> **EXERCISE PROMPT**
Rewrite all of the data below, replacing every "Find the location of" with "Give the position of" and keeping everything else the same.

> **RECORDS FOR THIS TASK**
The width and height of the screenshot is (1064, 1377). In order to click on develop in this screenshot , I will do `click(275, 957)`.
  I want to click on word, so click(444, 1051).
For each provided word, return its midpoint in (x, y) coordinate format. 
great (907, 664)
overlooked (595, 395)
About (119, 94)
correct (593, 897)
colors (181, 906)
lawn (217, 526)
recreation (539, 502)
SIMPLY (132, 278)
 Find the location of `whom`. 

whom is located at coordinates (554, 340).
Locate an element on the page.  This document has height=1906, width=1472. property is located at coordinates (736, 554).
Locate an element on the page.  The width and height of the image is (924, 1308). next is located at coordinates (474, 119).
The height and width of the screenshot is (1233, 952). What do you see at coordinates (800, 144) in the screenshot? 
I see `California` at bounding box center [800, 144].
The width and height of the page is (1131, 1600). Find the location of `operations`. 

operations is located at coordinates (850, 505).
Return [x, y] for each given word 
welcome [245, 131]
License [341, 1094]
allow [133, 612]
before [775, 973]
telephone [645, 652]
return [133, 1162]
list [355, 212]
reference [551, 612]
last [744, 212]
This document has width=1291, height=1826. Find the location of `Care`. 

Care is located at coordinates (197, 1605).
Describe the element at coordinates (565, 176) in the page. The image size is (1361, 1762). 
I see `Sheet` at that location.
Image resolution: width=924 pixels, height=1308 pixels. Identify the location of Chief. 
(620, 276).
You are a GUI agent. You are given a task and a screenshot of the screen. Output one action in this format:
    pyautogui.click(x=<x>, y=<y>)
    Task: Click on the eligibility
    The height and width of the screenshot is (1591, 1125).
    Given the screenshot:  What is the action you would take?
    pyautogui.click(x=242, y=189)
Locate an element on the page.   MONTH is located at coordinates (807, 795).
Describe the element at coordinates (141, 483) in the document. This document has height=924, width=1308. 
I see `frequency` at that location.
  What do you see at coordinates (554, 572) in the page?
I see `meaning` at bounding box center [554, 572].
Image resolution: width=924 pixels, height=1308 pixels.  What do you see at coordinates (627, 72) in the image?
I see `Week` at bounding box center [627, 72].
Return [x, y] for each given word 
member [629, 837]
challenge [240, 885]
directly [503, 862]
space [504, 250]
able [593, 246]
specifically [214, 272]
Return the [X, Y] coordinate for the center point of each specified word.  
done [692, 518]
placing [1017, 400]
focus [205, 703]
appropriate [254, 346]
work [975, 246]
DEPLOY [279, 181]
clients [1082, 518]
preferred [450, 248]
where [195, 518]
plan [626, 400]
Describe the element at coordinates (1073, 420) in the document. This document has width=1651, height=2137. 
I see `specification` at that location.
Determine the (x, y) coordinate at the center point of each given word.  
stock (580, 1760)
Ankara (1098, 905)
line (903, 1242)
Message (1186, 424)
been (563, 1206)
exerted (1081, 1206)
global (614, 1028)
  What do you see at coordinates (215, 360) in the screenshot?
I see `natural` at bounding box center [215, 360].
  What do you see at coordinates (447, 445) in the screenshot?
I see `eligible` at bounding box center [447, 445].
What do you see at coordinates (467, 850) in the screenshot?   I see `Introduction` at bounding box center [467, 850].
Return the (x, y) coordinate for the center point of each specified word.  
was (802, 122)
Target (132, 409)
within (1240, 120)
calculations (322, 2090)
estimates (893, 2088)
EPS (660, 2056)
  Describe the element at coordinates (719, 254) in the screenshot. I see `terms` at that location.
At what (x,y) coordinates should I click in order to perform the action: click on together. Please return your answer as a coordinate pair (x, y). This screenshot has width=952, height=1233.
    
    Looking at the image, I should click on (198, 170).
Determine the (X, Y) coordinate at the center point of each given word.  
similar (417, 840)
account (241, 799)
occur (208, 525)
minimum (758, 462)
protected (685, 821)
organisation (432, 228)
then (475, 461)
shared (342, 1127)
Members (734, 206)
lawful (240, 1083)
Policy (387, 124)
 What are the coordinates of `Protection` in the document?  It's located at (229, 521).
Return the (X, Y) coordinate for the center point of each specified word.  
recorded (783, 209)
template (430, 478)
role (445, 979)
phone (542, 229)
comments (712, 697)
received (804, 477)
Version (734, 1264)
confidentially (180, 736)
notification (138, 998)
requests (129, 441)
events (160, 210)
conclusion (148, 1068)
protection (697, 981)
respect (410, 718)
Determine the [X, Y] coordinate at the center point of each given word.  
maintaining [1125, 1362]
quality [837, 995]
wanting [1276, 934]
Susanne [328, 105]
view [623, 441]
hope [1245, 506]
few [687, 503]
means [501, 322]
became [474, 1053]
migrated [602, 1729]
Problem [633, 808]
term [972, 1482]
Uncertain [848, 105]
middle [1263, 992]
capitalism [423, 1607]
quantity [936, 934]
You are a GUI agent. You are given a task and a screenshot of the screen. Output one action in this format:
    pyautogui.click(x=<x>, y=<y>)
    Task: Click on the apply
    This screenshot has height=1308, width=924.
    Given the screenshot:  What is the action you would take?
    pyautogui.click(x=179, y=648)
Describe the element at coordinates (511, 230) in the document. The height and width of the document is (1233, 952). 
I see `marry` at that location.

> **ANSWER TO THIS EXERCISE**
The width and height of the screenshot is (1064, 1377). In order to click on develop in this screenshot , I will do `click(275, 957)`.
  I want to click on word, so click(444, 1051).
For each provided word, return its midpoint in (x, y) coordinate format. 
great (907, 664)
overlooked (595, 395)
About (119, 94)
correct (593, 897)
colors (181, 906)
lawn (217, 526)
recreation (539, 502)
SIMPLY (132, 278)
 Give the position of `whom`. 

whom is located at coordinates (554, 340).
Locate an element on the page.  This document has height=1906, width=1472. property is located at coordinates (736, 554).
Locate an element on the page.  The width and height of the image is (924, 1308). next is located at coordinates (474, 119).
The height and width of the screenshot is (1233, 952). What do you see at coordinates (800, 144) in the screenshot? 
I see `California` at bounding box center [800, 144].
The width and height of the page is (1131, 1600). Give the position of `operations`. 

operations is located at coordinates (850, 505).
Return [x, y] for each given word 
welcome [245, 131]
License [341, 1094]
allow [133, 612]
before [775, 973]
telephone [645, 652]
return [133, 1162]
list [355, 212]
reference [551, 612]
last [744, 212]
This document has width=1291, height=1826. Give the position of `Care`. 

Care is located at coordinates (197, 1605).
Describe the element at coordinates (565, 176) in the page. The image size is (1361, 1762). 
I see `Sheet` at that location.
Image resolution: width=924 pixels, height=1308 pixels. Identify the location of Chief. 
(620, 276).
You are a GUI agent. You are given a task and a screenshot of the screen. Output one action in this format:
    pyautogui.click(x=<x>, y=<y>)
    Task: Click on the eligibility
    The height and width of the screenshot is (1591, 1125).
    Given the screenshot:  What is the action you would take?
    pyautogui.click(x=242, y=189)
Locate an element on the page.   MONTH is located at coordinates (807, 795).
Describe the element at coordinates (141, 483) in the document. This document has height=924, width=1308. 
I see `frequency` at that location.
  What do you see at coordinates (554, 572) in the page?
I see `meaning` at bounding box center [554, 572].
Image resolution: width=924 pixels, height=1308 pixels.  What do you see at coordinates (627, 72) in the image?
I see `Week` at bounding box center [627, 72].
Return [x, y] for each given word 
member [629, 837]
challenge [240, 885]
directly [503, 862]
space [504, 250]
able [593, 246]
specifically [214, 272]
Return the [X, Y] coordinate for the center point of each specified word.  
done [692, 518]
placing [1017, 400]
focus [205, 703]
appropriate [254, 346]
work [975, 246]
DEPLOY [279, 181]
clients [1082, 518]
preferred [450, 248]
where [195, 518]
plan [626, 400]
Describe the element at coordinates (1073, 420) in the document. This document has width=1651, height=2137. 
I see `specification` at that location.
Determine the (x, y) coordinate at the center point of each given word.  
stock (580, 1760)
Ankara (1098, 905)
line (903, 1242)
Message (1186, 424)
been (563, 1206)
exerted (1081, 1206)
global (614, 1028)
  What do you see at coordinates (215, 360) in the screenshot?
I see `natural` at bounding box center [215, 360].
  What do you see at coordinates (447, 445) in the screenshot?
I see `eligible` at bounding box center [447, 445].
What do you see at coordinates (467, 850) in the screenshot?   I see `Introduction` at bounding box center [467, 850].
Return the (x, y) coordinate for the center point of each specified word.  
was (802, 122)
Target (132, 409)
within (1240, 120)
calculations (322, 2090)
estimates (893, 2088)
EPS (660, 2056)
  Describe the element at coordinates (719, 254) in the screenshot. I see `terms` at that location.
At what (x,y) coordinates should I click in order to perform the action: click on together. Please return your answer as a coordinate pair (x, y). This screenshot has width=952, height=1233.
    
    Looking at the image, I should click on (198, 170).
Determine the (X, Y) coordinate at the center point of each given word.  
similar (417, 840)
account (241, 799)
occur (208, 525)
minimum (758, 462)
protected (685, 821)
organisation (432, 228)
then (475, 461)
shared (342, 1127)
Members (734, 206)
lawful (240, 1083)
Policy (387, 124)
 What are the coordinates of `Protection` in the document?  It's located at (229, 521).
Return the (X, Y) coordinate for the center point of each specified word.  
recorded (783, 209)
template (430, 478)
role (445, 979)
phone (542, 229)
comments (712, 697)
received (804, 477)
Version (734, 1264)
confidentially (180, 736)
notification (138, 998)
requests (129, 441)
events (160, 210)
conclusion (148, 1068)
protection (697, 981)
respect (410, 718)
Determine the [X, Y] coordinate at the center point of each given word.  
maintaining [1125, 1362]
quality [837, 995]
wanting [1276, 934]
Susanne [328, 105]
view [623, 441]
hope [1245, 506]
few [687, 503]
means [501, 322]
became [474, 1053]
migrated [602, 1729]
Problem [633, 808]
term [972, 1482]
Uncertain [848, 105]
middle [1263, 992]
capitalism [423, 1607]
quantity [936, 934]
You are a GUI agent. You are given a task and a screenshot of the screen. Output one action in this format:
    pyautogui.click(x=<x>, y=<y>)
    Task: Click on the apply
    This screenshot has height=1308, width=924.
    Given the screenshot:  What is the action you would take?
    pyautogui.click(x=179, y=648)
Describe the element at coordinates (511, 230) in the document. The height and width of the document is (1233, 952). 
I see `marry` at that location.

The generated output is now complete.